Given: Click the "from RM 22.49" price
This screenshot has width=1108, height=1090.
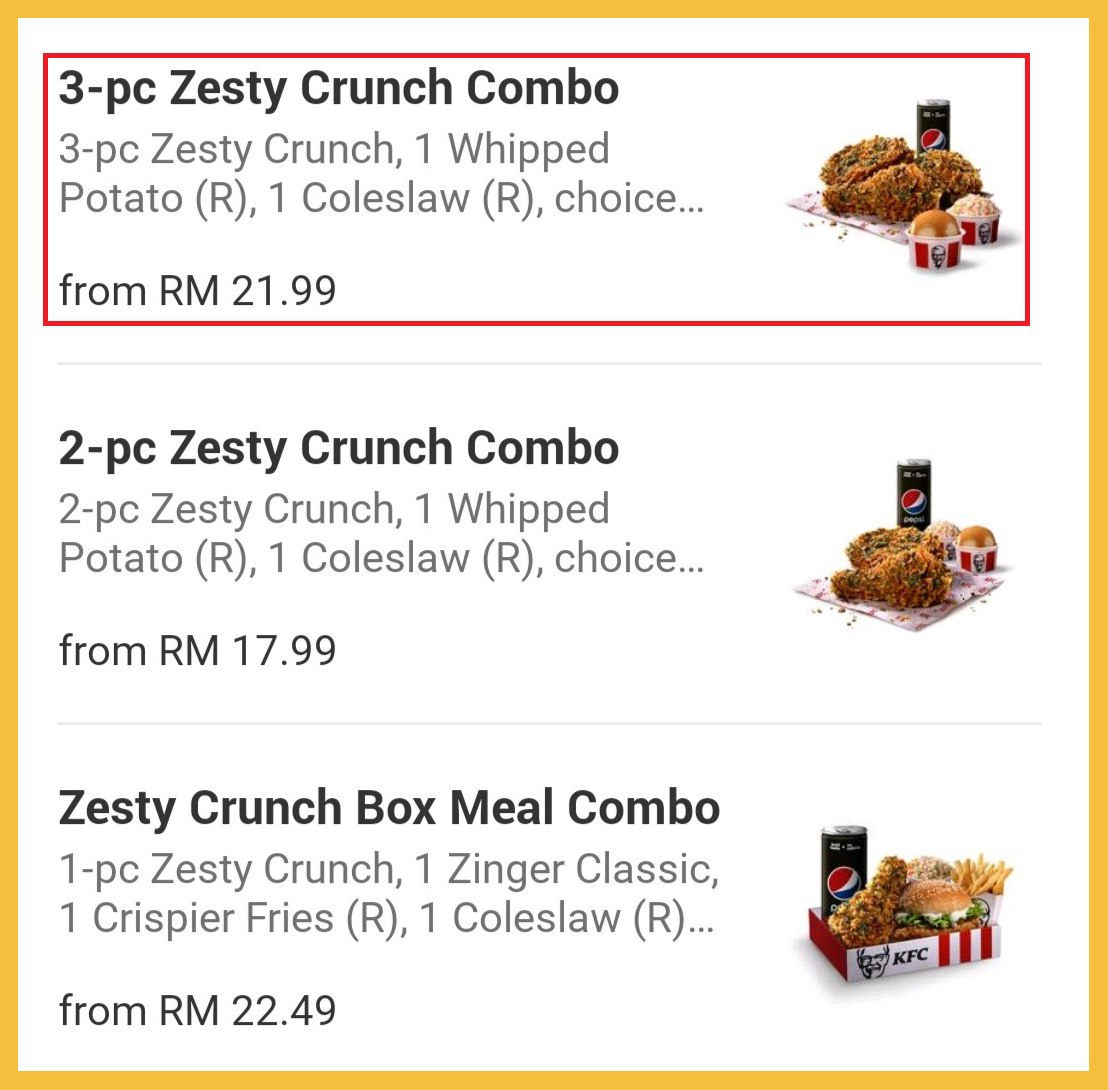Looking at the screenshot, I should tap(198, 1011).
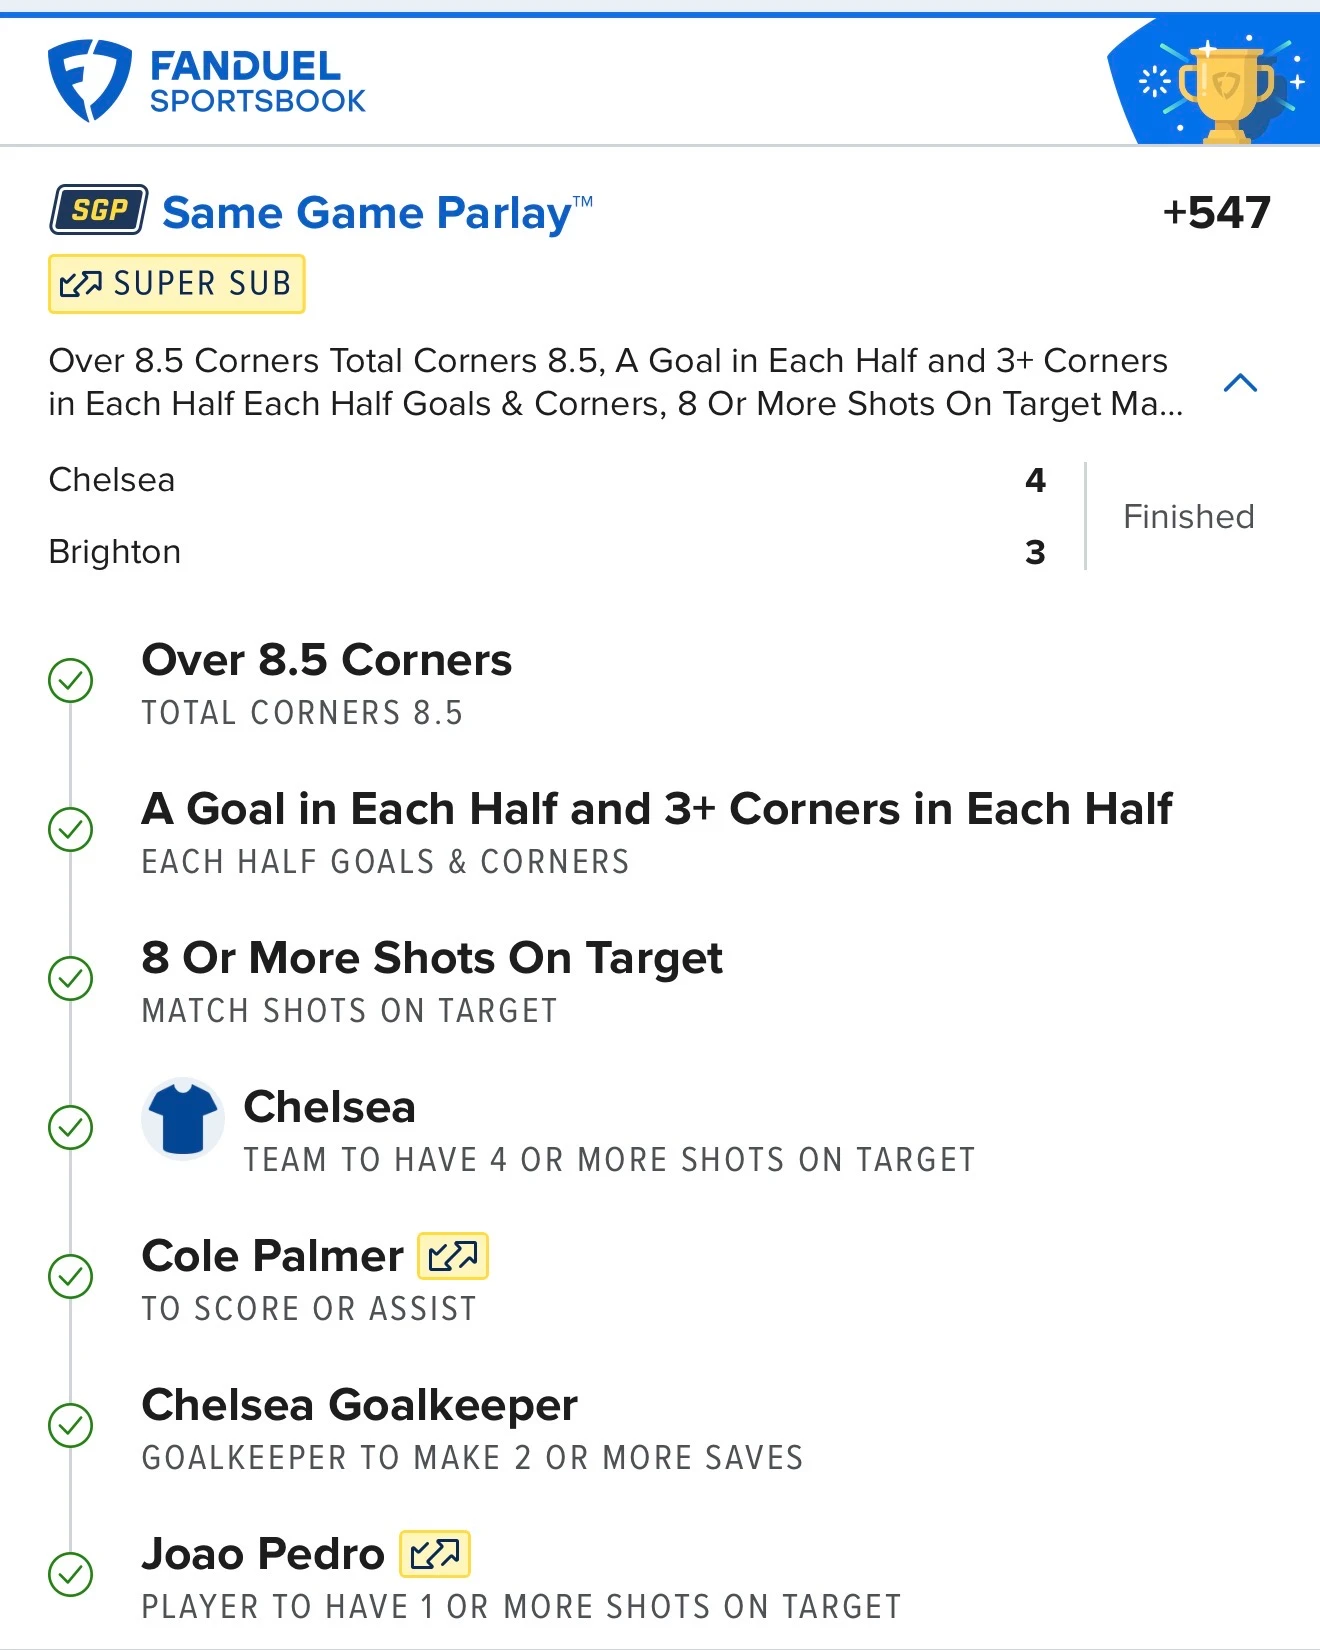Select the Brighton team score row
The height and width of the screenshot is (1650, 1320).
(x=548, y=552)
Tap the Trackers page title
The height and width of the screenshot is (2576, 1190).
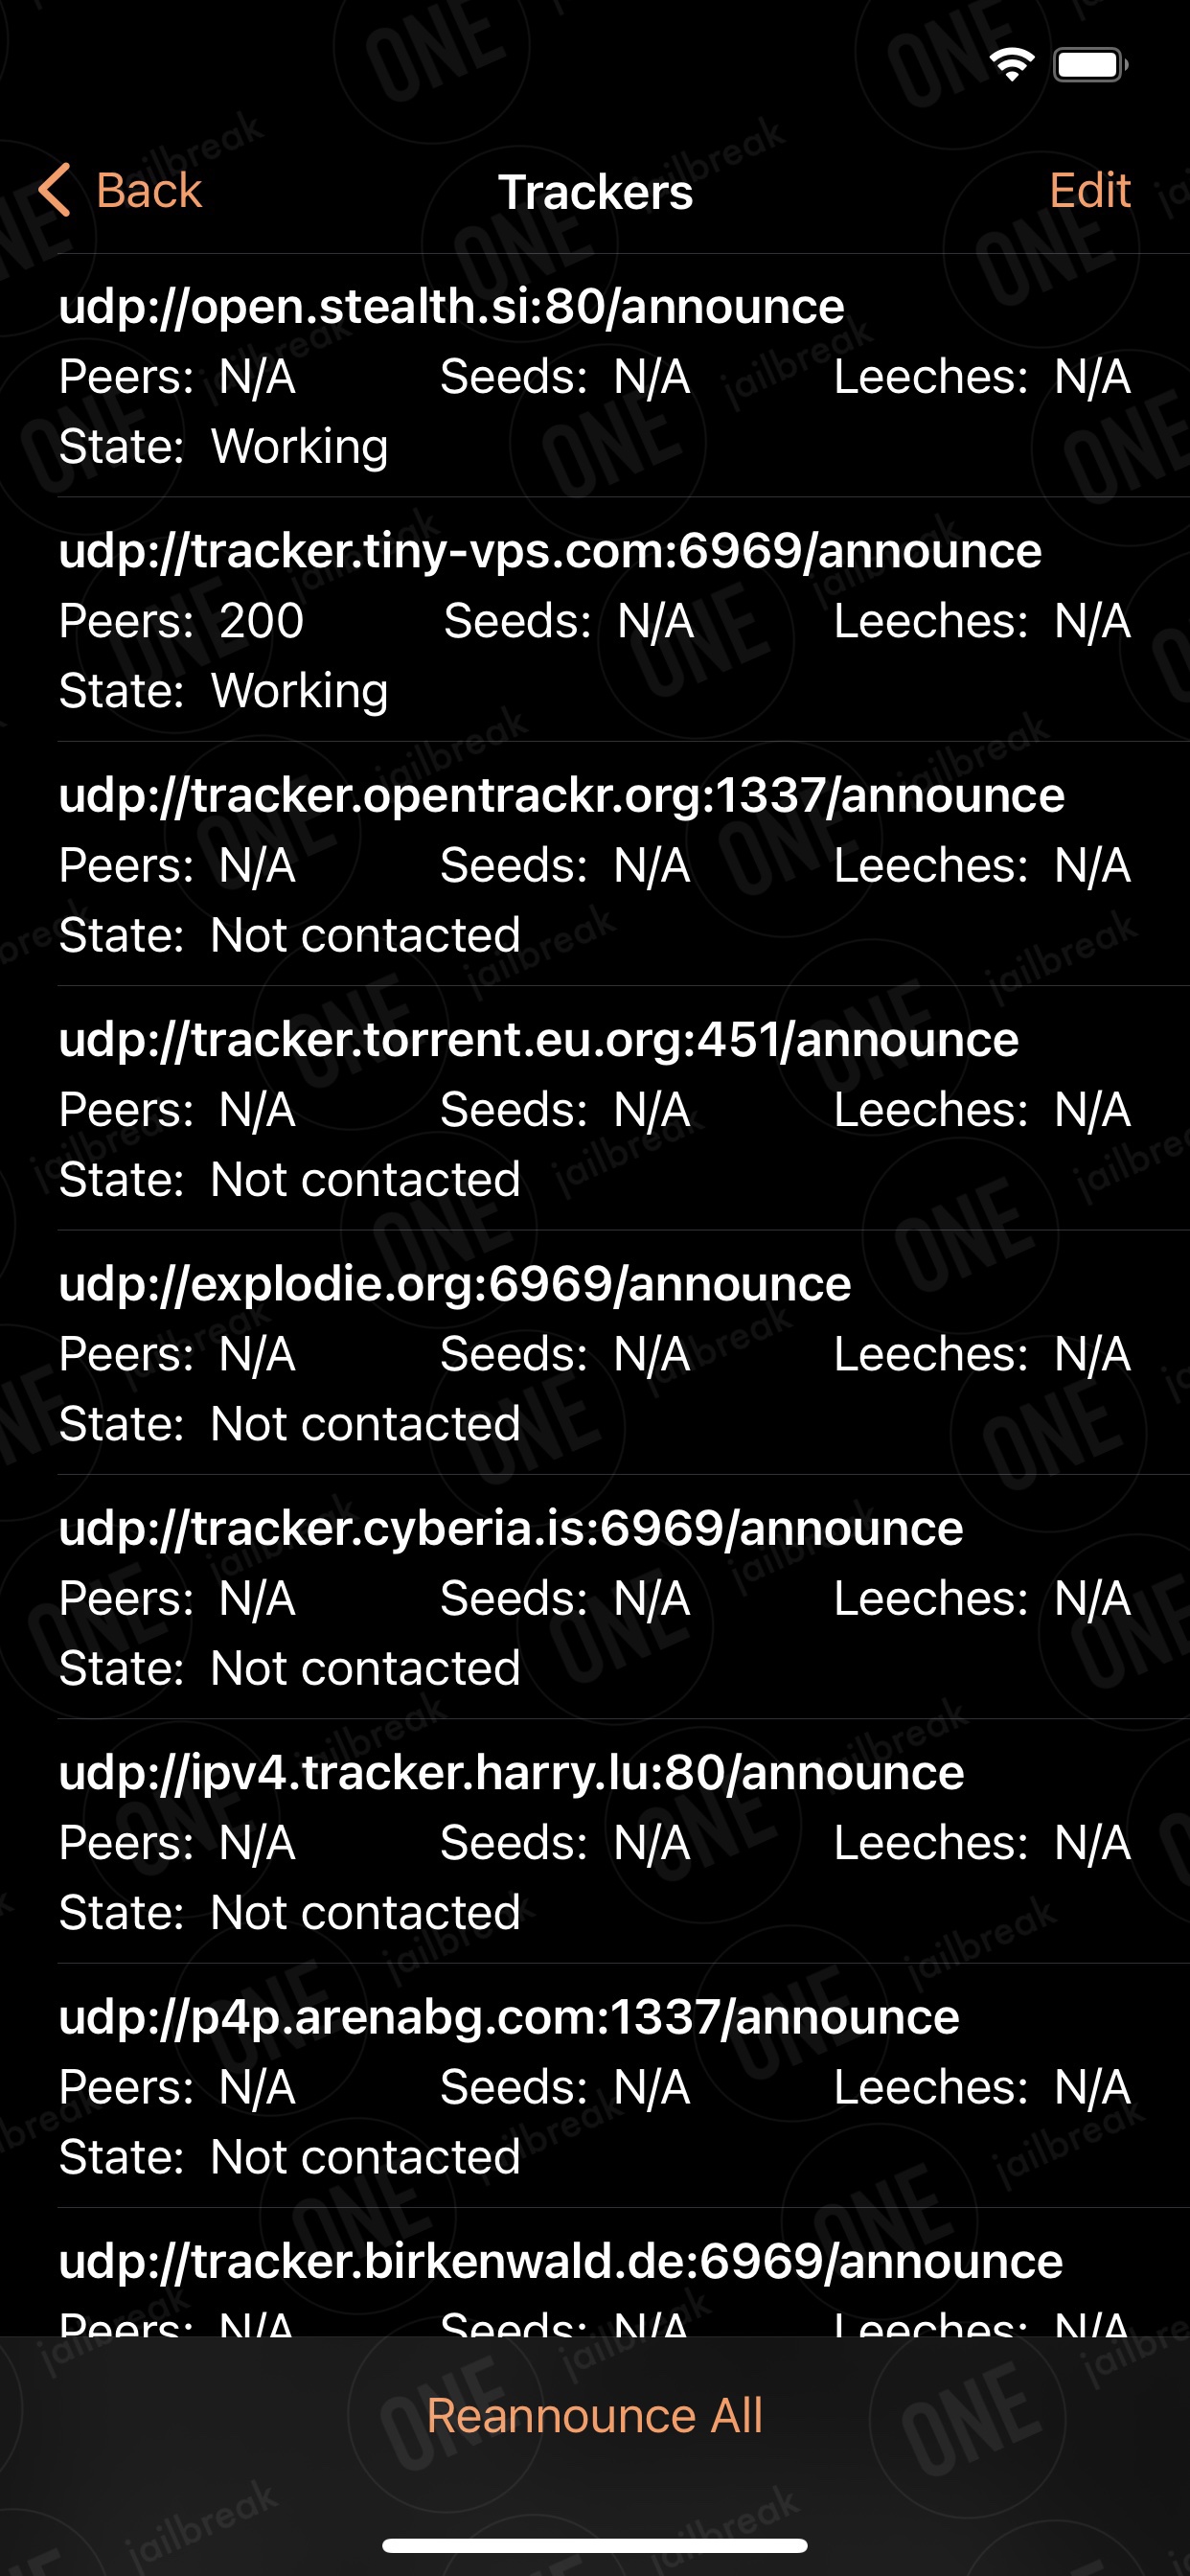click(595, 192)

......

- BRIEF
Repeat the data exactly. Pictures should not appear.

- WRITTEN REPLY
Given: Click the "from RM 22.49" price
This screenshot has width=1108, height=1090.
Looking at the screenshot, I should tap(198, 1011).
Select the Brighton team score row
The height and width of the screenshot is (1650, 1320).
(x=548, y=552)
Tap the Trackers page title
The height and width of the screenshot is (2576, 1190).
click(595, 192)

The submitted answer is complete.